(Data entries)

________________________________________

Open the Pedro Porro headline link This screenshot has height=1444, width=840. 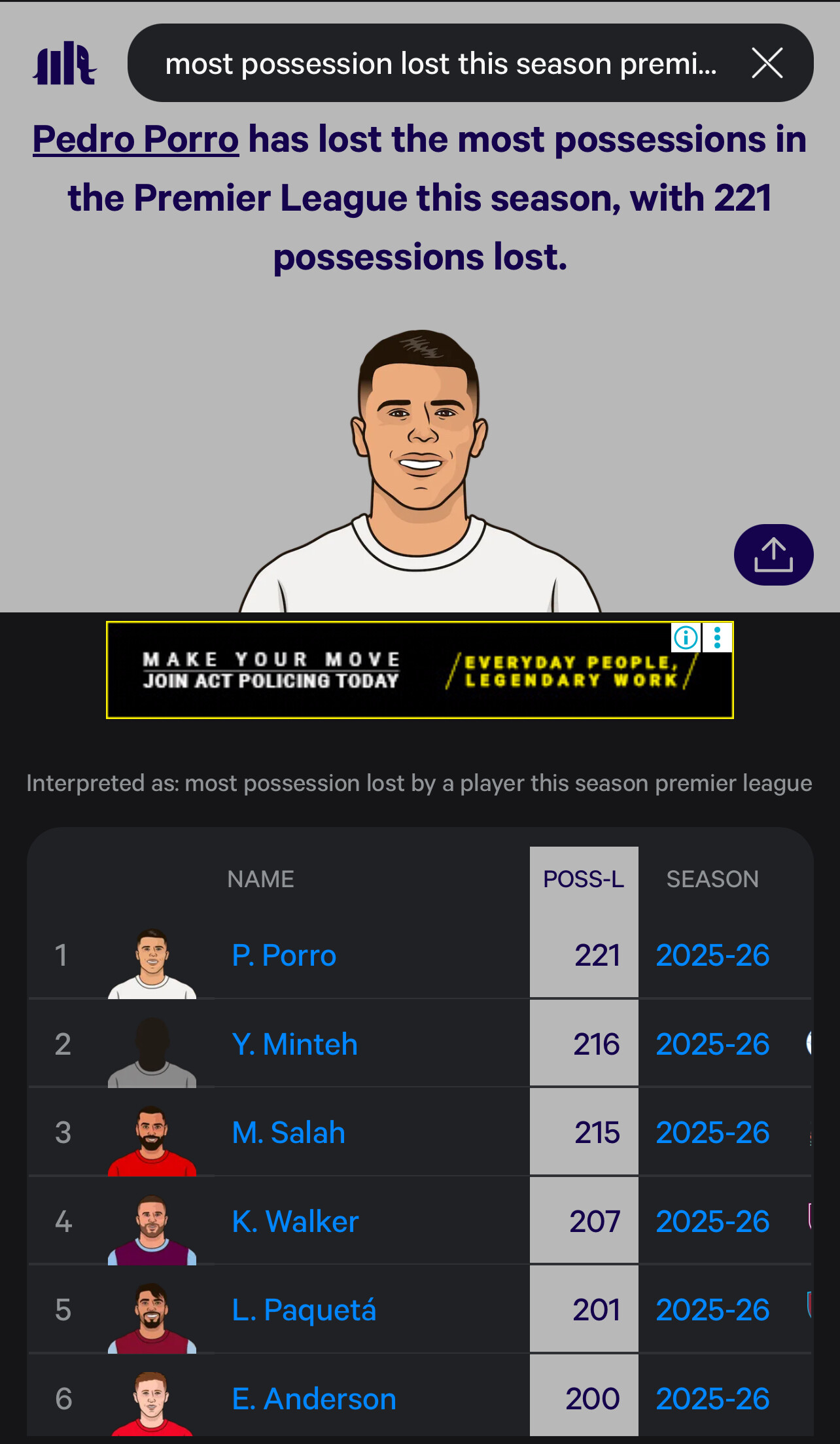point(135,139)
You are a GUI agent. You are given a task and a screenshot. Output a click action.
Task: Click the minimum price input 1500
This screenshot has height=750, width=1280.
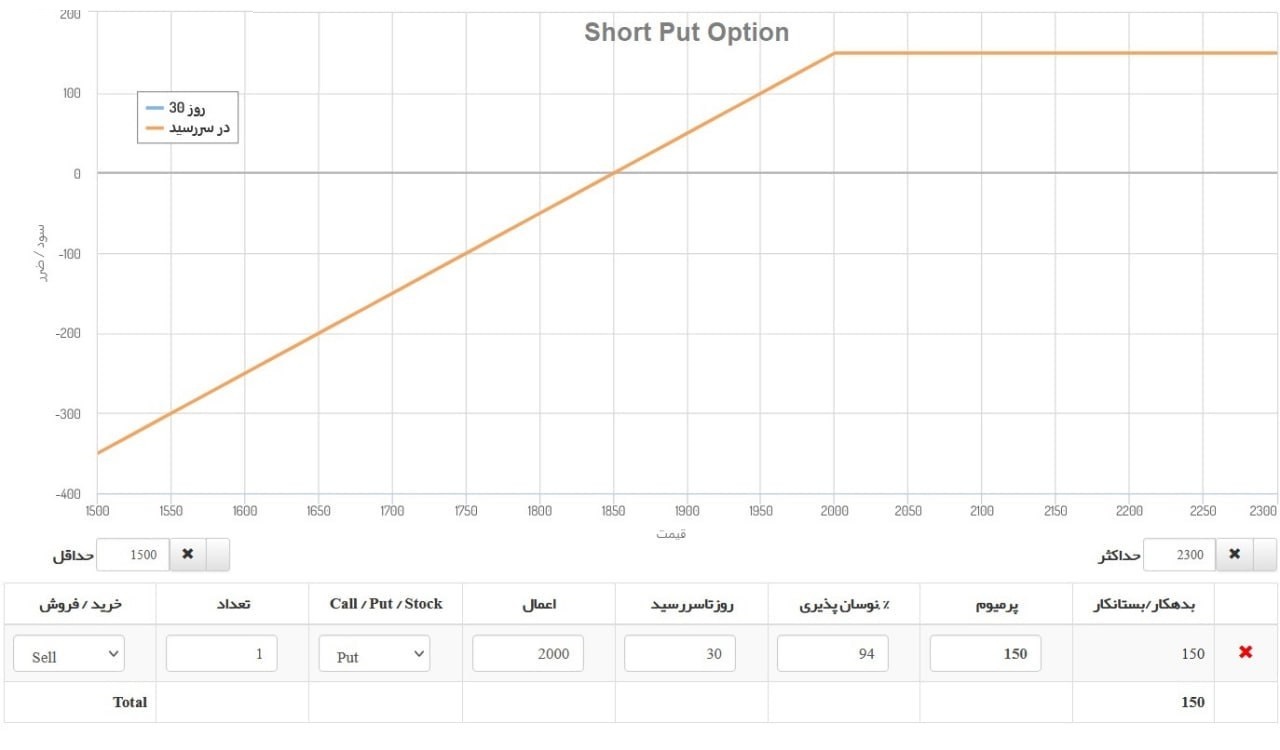click(x=133, y=554)
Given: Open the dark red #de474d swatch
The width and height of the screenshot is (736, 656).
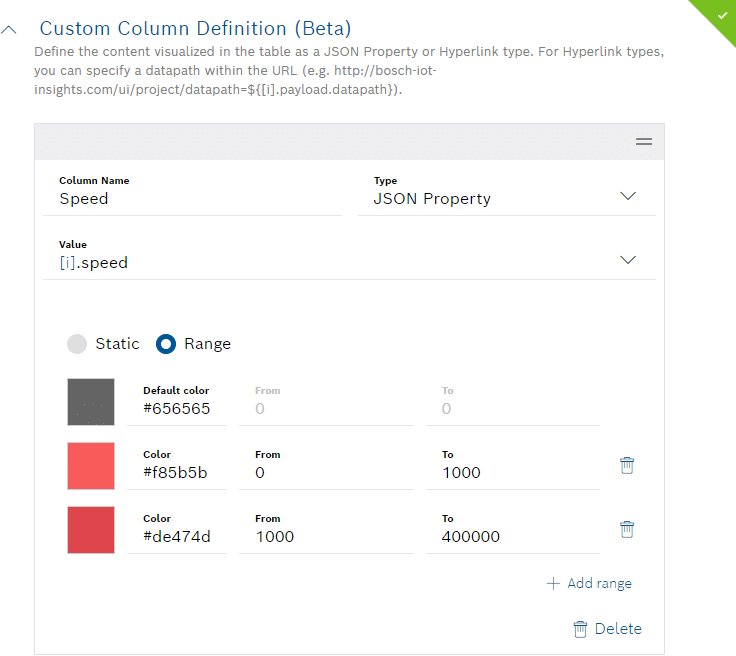Looking at the screenshot, I should 91,530.

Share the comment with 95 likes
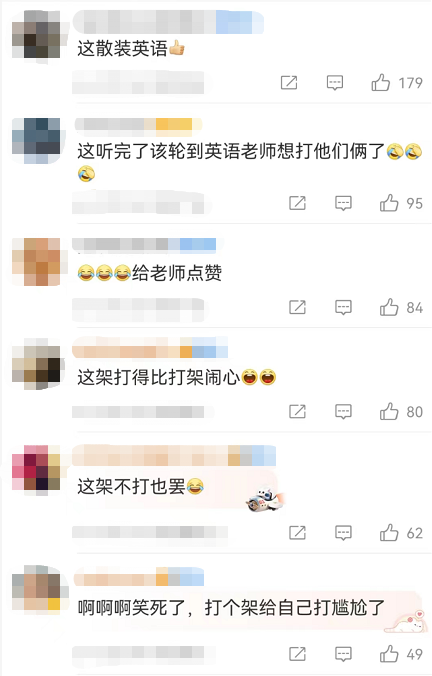[x=297, y=203]
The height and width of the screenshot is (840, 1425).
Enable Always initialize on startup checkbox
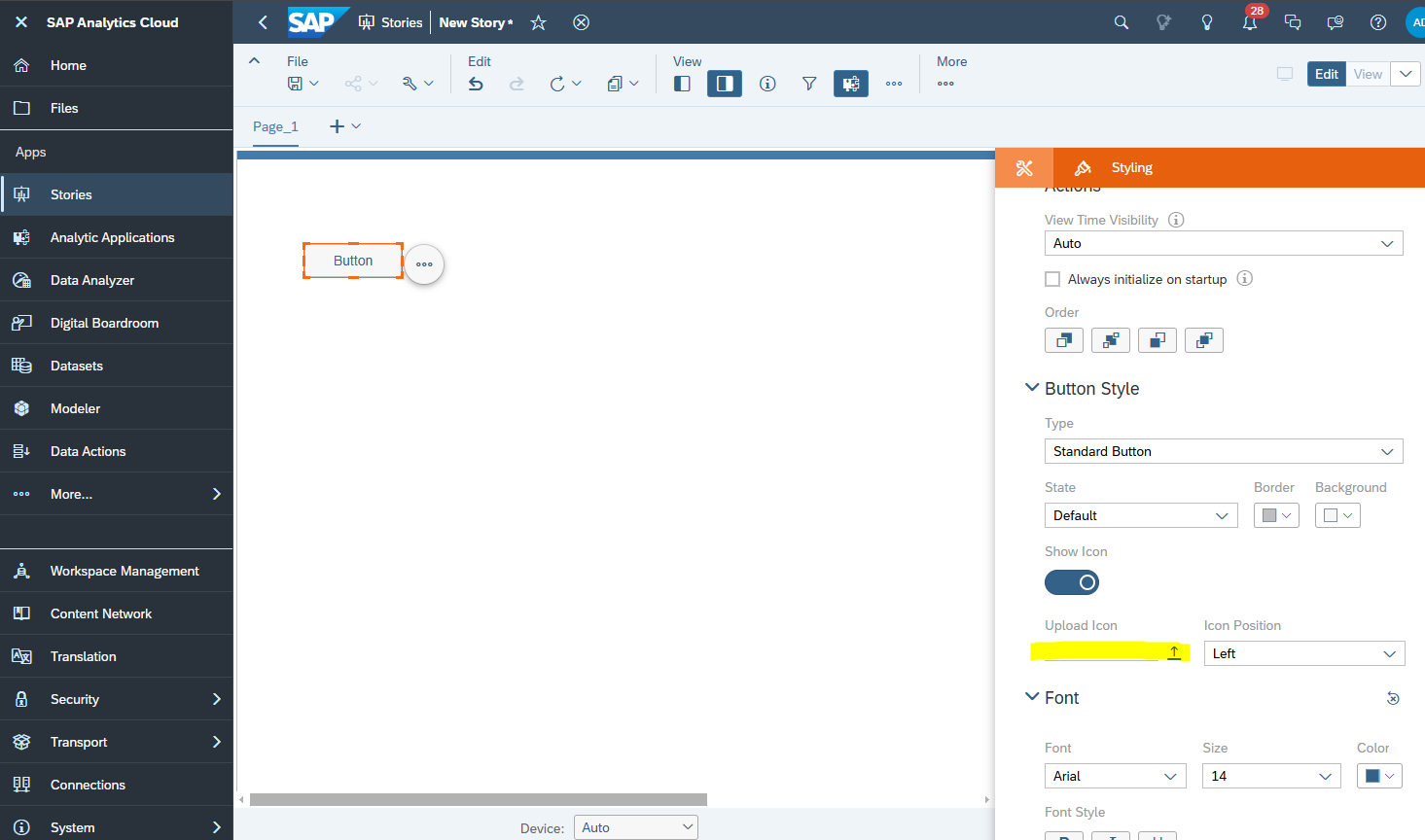(x=1052, y=279)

________________________________________

◆ What is expected
Pictures must be left out of the answer, which should be exactly the lines from the one holding "Share the comment with 95 likes" through the last line of the entries above, both included; please add nothing.

◆ Answer box
Share the comment with 95 likes
[x=297, y=203]
The height and width of the screenshot is (840, 1425).
Enable Always initialize on startup checkbox
(x=1052, y=279)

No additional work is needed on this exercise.